Izvorna TV
- Country: Bosnia and Herzegovina
- Headquarters: Živinice

Programming
- Language: Bosnian language
- Picture format: 16:9 1080i (HDTV)

Ownership
- Owner: RETRO MEDIA d.o.o.
- Key people: Senad Trumić (company owner) Mensur Habibović (general director) Admir Gavranović (music producer) Dragan Tešić (long-term anchor) Edita Džinić (long-term anchor)

History
- Launched: 5 January 2015

Links
- Website: www.izvornatv.com

Availability

Streaming media
- Online streaming: Official YouTube channel "Priče iz Bosne"

= Izvorna TV =

Izvorna TV is a Bosnian commercial cable television channel based in Živinice, Bosnia and Herzegovina. This television channel mainly broadcasts music videos in the genres of Bosnian root music, turbo-folk, sevdah and other programs related to local music and folk traditions. The content is produced in Bosnian language and it is available via cable systems throughout the Bosnia and Herzegovina and worldwide (targeting the Bosnian diaspora).

==History==
Izvorna TV started as a project of the Bosnian Živinice-based entrepreneur Senad Trumić. Upon acquisition of the record label Lait Music by his music and budget video game publishing company Extra Music in 2014, Trumić gained rights to hundreds of music videos in the genre of Bosnian root music. Musical acts formerly associated with Lait Music mostly kept publishing new albums under Trumić's Extra Music, while the production and recording work was spun off to the company Studio Izvor owned by the musician-producer duo of brothers Semir Gavranović and Admir Gavranović of the Braća Gavranović band.

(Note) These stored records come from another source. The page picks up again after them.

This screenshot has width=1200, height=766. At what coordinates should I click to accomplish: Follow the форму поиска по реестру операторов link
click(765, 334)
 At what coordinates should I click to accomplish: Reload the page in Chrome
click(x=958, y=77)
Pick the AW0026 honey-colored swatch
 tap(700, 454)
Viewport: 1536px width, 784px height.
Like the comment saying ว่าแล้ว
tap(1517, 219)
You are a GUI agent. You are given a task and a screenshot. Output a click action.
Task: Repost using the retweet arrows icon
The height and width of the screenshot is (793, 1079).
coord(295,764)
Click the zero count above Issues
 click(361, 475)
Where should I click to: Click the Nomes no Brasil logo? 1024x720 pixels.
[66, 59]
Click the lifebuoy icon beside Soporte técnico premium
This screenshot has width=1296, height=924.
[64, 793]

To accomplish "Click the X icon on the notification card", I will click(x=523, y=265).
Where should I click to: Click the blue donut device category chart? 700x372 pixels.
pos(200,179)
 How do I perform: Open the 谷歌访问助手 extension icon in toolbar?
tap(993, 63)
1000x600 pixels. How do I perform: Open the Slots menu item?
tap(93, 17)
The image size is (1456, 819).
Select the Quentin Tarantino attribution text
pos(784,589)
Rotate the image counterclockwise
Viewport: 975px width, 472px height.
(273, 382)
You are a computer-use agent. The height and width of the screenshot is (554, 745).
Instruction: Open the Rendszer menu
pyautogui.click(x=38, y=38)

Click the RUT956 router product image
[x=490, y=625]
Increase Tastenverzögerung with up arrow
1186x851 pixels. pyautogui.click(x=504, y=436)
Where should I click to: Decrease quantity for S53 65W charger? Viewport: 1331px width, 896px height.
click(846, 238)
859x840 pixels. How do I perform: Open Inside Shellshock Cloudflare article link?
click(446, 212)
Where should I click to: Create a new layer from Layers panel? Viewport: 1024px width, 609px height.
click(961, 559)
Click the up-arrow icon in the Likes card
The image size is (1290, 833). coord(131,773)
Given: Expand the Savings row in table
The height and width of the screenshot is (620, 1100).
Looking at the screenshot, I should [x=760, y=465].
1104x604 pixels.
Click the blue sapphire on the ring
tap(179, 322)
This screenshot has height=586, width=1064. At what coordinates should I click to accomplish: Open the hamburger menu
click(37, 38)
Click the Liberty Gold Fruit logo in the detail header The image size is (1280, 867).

Holding publishing rights to the majority of existing music videos in the root music genre as well as future releases produced by Studio Izvor, starting a television channel was a natural business move for Trumić. In the first two months of existence Izvorna TV was broadcasting music videos exclusively. In March 2015, first original programming began airing. Trumić's media companies Extra Music and RETRO MEDIA (the official company behind the Izvorna TV brand) still remain closely tied to Studio Izvor. Admir Gavranović of Studio Izvor is also involved in the production of programs for Izvorna TV and frequently appears as host.

==Programming==
Most original programming of Izvorna TV is produced on a weekly basis between October and May. In the period between June and September re-runs of episodes produced in the past season are aired. Outside of the regular weekly shows the channel broadcasts streams of music videos.

===Notable weekly shows===
- Moje selo i sijelo (meaning "My Village and Gathering") – Produced since March 2015, Moje selo i sijelo is a pre-recorded Sunday evening show featuring song requests and personal messages from viewers gathered throughout the week. It is hosted by Dragan Tešić, an actor and co-founder of Tuzla-based Draft Theater. Unlike the other song request show – Ispunjavamo želje – viewer messages are not only displayed on the screen, the host reads them and usually reacts to them.
- Ispunjavamo želje (meaning "We Grant Wishes") – A live show hosted by Edita Džinić. Viewers request music videos through Viber, often including greetings and congratulations to their relatives and other personal messages. Such messages are then displayed on screen along with the requested music video.
- Bosanska veselja (meaning "Bosnian Festivities") – Airing since September 2015, Bosanska veselja are video reports from public festivities across the country, including live music performances. In 2016 Izvorna TV began organizing their own festivities featuring live performances of musicians and groups attendees recognize from the channel's music videos. Show hosts include Dragan Tešić, Edita Džinić, Admir Gavranović and Riči Raja.
- Sirova snaga BH koride (meaning "The Raw Power of Bosnian-Herzegovinian Corridas") – Recordings of bull wrestling events from across Bosnia and Herzegovina and Croatia. In 2016 and 2017, Izvorna TV held two self-organized bull wrestling festivals in Živinice. The show first aired in April 2015.
- Priče iz Bosne (meaning "Stories from Bosnia") – Documentary series about rural life in Bosnia and Herzegovina and related folklore traditions. First episode aired in November 2017.
- Ričijeve avanture (meaning "Riči's Adventures") – A collaboration project of Izvorna TV and Bosnian comedy YouTuber and professional well builder Riči Raja. The show features Riči Raja driving across former Yugoslavia seeking water, interviewing people and promoting back to nature lifestyle.
- Pjesma iz sehare (meaning "Song from a Chest") – Acoustic performances of traditional Bosnian root music songs, featuring popular musicians of this genre viewers recognize from contemporary music videos.
- Život i merak (meaning "Life and Good Times") – Documentary series about the history of Bosnian root music bands, hosted by Edita Džinić. The host usually interviews current and pasts musicians from these acts.
- Lijepa Bosna, lijepi sevdah (meaning "Beautiful Bosnia, Beautiful Sevdah") – Curated selections of music videos of the sevdah genre, airing since September 2015.